# James All in One Solution



## GiZZeRR (30 May 2009)

Hi Guys I'm new to all this and it has my head spinning so was hoping someone could give me an idea about what to do.

I have ordered all the ingredients for the All in One solution but don't know how much to use in my tank.

It is a 48"L tank in wall affair, 18"H x 6"W It has very few hardy community fishes but lots of plants. I'm using 2 x grolux tubes one @ 4ft and the second @ 3ft. Both on about 10 hrs each day and I am using pressurised Co2 which I switch on at the same time as the lighting(Co2 will be on a timer soon...1hr before lights?).

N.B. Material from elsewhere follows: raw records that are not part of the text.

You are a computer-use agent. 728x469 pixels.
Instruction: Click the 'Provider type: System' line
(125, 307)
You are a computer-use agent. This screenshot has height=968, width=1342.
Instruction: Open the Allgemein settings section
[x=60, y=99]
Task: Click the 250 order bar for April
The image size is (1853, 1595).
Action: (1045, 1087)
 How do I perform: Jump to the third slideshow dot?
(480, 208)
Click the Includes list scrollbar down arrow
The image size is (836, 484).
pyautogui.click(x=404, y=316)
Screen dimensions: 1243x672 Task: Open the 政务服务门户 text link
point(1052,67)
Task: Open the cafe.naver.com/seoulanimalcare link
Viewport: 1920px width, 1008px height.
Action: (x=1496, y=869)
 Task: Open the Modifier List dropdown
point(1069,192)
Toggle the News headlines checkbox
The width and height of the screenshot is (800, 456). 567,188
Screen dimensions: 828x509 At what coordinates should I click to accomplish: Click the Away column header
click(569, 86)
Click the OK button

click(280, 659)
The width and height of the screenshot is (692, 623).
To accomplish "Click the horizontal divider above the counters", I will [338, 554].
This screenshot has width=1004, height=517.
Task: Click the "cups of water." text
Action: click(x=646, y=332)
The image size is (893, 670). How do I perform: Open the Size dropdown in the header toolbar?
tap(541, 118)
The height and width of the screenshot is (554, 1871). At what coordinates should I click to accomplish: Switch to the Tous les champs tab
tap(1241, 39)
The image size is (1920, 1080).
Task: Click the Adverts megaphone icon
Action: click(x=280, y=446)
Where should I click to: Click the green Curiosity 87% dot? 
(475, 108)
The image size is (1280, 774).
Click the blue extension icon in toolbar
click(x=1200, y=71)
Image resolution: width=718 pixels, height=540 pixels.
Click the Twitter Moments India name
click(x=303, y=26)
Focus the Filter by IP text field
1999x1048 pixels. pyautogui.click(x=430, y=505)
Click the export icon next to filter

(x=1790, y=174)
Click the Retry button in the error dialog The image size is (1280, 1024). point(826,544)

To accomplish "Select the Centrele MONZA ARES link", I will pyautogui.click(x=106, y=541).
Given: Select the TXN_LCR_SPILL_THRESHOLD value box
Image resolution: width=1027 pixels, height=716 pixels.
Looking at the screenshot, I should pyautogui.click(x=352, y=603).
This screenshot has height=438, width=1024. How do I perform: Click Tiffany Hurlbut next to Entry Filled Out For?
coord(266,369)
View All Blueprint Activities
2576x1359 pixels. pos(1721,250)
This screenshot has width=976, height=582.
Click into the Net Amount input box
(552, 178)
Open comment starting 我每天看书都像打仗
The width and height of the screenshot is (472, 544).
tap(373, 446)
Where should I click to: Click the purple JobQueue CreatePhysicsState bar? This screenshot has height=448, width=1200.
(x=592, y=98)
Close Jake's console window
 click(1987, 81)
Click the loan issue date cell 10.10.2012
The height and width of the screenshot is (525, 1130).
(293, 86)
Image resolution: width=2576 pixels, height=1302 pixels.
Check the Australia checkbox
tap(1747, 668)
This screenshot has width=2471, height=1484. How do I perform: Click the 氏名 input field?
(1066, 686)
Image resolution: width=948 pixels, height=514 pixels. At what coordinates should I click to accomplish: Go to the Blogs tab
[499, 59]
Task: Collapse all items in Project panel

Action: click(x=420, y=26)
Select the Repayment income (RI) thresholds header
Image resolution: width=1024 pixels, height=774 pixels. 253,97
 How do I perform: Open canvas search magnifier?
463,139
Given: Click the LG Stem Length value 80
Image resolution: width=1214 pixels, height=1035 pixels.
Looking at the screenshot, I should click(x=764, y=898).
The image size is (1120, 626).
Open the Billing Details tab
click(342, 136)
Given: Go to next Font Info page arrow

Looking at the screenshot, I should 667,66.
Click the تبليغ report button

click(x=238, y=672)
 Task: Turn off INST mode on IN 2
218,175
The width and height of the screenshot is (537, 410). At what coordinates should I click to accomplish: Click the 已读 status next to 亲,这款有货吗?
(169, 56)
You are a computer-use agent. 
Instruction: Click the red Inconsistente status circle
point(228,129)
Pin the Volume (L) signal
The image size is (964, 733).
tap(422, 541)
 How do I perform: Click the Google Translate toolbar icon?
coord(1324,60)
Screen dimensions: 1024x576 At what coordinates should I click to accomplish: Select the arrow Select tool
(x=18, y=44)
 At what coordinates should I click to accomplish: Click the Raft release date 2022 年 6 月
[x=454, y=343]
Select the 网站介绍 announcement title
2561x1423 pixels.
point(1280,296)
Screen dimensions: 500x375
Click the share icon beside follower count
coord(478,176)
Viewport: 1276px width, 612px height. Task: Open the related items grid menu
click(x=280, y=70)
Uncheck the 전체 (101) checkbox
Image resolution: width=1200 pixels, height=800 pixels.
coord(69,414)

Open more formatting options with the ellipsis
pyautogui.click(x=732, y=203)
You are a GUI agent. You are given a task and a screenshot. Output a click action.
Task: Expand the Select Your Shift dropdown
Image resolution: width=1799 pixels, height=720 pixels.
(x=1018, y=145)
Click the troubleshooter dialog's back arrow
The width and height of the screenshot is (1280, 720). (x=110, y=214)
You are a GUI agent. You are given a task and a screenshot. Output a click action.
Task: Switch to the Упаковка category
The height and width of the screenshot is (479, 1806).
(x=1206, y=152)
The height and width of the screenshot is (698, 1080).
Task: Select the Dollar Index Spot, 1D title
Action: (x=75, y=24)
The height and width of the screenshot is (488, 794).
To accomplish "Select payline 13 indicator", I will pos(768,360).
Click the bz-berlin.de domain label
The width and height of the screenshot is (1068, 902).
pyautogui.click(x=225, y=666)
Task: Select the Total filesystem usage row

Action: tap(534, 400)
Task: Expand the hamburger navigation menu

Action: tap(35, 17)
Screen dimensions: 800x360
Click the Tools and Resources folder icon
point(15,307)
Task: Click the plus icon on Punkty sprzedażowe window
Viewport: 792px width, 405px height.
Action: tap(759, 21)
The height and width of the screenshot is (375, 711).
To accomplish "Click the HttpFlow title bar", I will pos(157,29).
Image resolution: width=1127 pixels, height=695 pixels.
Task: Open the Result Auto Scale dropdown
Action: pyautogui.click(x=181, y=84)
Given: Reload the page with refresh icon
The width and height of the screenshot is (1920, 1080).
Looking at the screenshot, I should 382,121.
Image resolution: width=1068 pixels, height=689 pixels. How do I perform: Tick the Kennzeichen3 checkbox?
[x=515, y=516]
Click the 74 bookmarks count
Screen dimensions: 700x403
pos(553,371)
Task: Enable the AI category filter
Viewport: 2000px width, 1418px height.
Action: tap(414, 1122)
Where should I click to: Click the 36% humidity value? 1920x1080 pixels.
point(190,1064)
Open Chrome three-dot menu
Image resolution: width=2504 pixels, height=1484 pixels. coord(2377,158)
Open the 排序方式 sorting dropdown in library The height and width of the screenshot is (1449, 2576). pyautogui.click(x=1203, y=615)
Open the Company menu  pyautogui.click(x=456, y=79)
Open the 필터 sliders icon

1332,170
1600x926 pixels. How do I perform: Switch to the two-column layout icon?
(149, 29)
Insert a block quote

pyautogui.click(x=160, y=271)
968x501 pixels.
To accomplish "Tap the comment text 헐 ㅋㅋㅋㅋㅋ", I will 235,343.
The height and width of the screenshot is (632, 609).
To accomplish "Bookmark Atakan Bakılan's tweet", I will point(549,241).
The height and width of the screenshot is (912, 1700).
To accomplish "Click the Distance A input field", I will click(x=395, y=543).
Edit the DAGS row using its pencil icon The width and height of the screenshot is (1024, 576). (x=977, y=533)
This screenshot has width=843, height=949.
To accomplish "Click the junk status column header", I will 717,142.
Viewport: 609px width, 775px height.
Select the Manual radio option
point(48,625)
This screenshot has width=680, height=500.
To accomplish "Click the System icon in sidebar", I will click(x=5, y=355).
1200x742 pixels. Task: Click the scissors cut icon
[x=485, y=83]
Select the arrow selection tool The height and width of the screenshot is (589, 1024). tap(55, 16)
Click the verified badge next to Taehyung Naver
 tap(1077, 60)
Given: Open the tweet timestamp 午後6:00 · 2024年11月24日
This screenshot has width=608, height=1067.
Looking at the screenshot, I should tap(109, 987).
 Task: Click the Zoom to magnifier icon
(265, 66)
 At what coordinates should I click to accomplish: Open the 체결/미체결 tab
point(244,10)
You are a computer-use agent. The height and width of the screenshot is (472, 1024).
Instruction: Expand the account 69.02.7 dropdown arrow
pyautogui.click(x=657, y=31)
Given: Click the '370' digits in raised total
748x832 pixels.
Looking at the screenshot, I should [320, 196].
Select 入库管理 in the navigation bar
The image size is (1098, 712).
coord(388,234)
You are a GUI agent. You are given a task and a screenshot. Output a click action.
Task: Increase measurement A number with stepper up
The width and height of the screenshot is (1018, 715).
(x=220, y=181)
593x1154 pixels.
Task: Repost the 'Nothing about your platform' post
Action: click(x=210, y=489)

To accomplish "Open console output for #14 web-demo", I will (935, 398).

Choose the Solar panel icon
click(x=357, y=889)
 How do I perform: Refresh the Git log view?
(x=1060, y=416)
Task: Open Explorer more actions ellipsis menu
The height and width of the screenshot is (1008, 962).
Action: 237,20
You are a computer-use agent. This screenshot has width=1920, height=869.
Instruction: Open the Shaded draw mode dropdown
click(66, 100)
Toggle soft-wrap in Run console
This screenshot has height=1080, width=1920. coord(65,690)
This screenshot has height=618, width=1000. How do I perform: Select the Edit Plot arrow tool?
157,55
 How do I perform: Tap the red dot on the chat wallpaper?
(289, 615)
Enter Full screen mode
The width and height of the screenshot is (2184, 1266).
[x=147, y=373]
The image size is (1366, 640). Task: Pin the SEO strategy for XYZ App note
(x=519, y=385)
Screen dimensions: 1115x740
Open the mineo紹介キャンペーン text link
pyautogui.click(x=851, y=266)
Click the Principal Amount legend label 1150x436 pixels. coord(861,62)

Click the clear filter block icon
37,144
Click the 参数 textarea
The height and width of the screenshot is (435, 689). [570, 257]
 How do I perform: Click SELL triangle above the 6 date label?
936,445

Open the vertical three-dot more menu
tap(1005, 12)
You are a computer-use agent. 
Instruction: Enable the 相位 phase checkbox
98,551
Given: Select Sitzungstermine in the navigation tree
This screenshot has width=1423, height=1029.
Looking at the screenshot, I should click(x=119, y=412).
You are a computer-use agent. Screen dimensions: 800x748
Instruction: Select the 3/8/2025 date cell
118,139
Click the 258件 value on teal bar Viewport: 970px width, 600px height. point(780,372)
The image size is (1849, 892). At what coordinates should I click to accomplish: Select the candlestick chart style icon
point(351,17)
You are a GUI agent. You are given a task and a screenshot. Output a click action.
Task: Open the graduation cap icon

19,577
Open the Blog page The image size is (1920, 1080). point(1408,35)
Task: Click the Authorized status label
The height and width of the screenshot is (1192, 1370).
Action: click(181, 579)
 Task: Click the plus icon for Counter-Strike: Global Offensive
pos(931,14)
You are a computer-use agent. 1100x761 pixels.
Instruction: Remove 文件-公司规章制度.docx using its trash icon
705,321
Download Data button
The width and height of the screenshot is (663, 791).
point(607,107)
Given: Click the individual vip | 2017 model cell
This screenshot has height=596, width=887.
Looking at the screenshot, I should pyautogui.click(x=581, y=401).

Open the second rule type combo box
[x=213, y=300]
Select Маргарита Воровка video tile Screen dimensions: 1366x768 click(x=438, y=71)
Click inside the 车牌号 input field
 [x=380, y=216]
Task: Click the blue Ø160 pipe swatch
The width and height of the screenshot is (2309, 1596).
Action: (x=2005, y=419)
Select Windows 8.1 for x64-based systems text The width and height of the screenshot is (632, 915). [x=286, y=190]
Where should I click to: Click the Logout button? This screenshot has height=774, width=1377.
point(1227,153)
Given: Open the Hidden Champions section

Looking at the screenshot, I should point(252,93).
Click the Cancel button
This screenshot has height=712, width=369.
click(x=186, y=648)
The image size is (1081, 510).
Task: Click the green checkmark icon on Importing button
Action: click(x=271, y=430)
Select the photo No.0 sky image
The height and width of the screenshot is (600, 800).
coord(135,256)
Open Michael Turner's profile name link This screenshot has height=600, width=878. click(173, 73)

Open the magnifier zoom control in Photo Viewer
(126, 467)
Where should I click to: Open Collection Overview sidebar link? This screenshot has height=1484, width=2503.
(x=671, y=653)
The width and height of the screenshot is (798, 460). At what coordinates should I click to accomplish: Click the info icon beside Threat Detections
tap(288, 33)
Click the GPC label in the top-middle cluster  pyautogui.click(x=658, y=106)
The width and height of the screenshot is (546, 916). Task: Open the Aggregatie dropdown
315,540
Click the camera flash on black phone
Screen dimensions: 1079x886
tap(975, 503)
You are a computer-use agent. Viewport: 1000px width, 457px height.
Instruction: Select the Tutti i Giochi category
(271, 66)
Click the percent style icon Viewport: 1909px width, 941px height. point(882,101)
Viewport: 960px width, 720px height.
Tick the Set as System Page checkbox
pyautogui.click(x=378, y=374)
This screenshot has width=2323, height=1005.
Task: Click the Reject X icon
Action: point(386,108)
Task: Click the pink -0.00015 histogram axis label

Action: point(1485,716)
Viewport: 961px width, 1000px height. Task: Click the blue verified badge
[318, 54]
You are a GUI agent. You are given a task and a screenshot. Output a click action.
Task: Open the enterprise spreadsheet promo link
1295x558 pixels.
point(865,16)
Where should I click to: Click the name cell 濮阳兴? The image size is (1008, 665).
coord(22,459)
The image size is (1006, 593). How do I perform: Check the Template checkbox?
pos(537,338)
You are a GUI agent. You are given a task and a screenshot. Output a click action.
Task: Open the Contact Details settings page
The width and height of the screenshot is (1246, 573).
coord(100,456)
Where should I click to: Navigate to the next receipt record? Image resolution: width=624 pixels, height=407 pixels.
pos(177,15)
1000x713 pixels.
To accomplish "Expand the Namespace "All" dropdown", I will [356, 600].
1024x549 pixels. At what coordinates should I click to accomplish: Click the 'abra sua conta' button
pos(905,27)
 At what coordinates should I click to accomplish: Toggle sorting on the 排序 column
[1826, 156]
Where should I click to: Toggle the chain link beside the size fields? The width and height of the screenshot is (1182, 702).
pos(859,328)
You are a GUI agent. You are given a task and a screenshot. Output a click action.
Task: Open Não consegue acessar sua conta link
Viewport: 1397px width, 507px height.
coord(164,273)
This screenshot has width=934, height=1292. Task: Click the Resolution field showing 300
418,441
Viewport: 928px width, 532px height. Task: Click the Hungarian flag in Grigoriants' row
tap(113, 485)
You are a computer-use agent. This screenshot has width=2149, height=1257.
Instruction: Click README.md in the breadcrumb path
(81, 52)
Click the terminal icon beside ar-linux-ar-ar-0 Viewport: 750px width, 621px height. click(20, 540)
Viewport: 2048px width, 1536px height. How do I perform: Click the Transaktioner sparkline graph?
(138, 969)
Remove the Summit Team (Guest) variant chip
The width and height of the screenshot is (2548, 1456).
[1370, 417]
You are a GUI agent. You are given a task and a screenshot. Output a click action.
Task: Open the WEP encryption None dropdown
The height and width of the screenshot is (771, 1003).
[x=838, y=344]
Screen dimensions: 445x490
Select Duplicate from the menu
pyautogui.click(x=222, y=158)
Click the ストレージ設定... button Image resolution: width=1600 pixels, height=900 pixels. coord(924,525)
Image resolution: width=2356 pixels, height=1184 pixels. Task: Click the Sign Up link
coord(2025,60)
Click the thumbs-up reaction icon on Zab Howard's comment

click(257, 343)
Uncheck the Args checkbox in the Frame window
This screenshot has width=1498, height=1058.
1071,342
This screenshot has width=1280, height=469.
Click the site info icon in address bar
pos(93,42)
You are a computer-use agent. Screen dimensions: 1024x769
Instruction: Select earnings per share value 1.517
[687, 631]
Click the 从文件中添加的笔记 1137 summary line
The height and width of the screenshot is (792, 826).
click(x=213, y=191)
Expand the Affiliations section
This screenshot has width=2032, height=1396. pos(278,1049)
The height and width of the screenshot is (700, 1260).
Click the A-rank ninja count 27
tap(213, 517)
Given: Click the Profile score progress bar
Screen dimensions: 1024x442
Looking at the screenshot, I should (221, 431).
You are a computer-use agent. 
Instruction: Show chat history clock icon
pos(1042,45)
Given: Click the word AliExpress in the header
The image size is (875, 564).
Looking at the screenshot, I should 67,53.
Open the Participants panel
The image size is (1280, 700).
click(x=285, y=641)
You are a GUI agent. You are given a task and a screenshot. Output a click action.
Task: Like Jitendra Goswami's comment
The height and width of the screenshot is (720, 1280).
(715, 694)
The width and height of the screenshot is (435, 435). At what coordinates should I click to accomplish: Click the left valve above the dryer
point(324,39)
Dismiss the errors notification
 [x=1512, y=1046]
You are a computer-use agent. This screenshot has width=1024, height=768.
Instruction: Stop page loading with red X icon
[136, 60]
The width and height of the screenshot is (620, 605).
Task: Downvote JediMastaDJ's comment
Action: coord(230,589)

I calculated the tank to be 22 gallons?

I have no idea how much All in One to use and how often. Can anyone help? If you need more info, I will try my best to answer.

Thanks
John


----------



## LondonDragon (31 May 2009)

Have a look at the first post, all the calculations are there and easy to follow for any tank size. viewtopic.php?f=20&t=5024


----------



## GiZZeRR (12 Jun 2009)

Thanks LondonDragon but now that I have all my powders, I'm still lost   

Can anyone do the calculations for me and tell me how much to add to my tank so I don't mess it up? Please.

I will be dosing 3 times a week with a 50% water change. My pressurised Co2 has been running well and is in the green. I will be making up 500ml at a time using distiled water. I have a dosing bottle that does 10ml shots.

Thanks
John


----------



## GiZZeRR (14 Jun 2009)

Well with no help forth coming, I made it up how I thought/understood it should be. I've started dosing so only time will tell and if the fish survive, I can only assume I'm not overdosing, which is a good thing


----------



## aaronnorth (14 Jun 2009)

hi, mix this:

48g Potassium Nitrate
2.2g Potassium Phosphate (monobasic)
17g Magnesium Sulphate Heptahydrate (Epsom Salts)
5g Aqua Essentials Trace Elements Mix
0.5g E300 Ascorbic Acid
0.2g E202 Potassium Sorbate

500ml distilled water

and dose 5ml per 100l x3 per week.


----------



## GiZZeRR (22 Jun 2009)

Thanks aaronnorth.

I was not far out with my measurements but I adjusted it to your mix.

I had some alge problems but reduced the lighting, increased the co2 and started the dosing. Just over 2 weeks now since and already the alge has all but gone and I have noticed the plants have started to look more lush and sprouting new shoots.

Looking like I am on the right track.

Thanks
John


----------



## aaronnorth (23 Jun 2009)

GiZZeRR said:
			
		

> Thanks aaronnorth.
> 
> I was not far out with my measurements but I adjusted it to your mix.
> 
> ...



cool


----------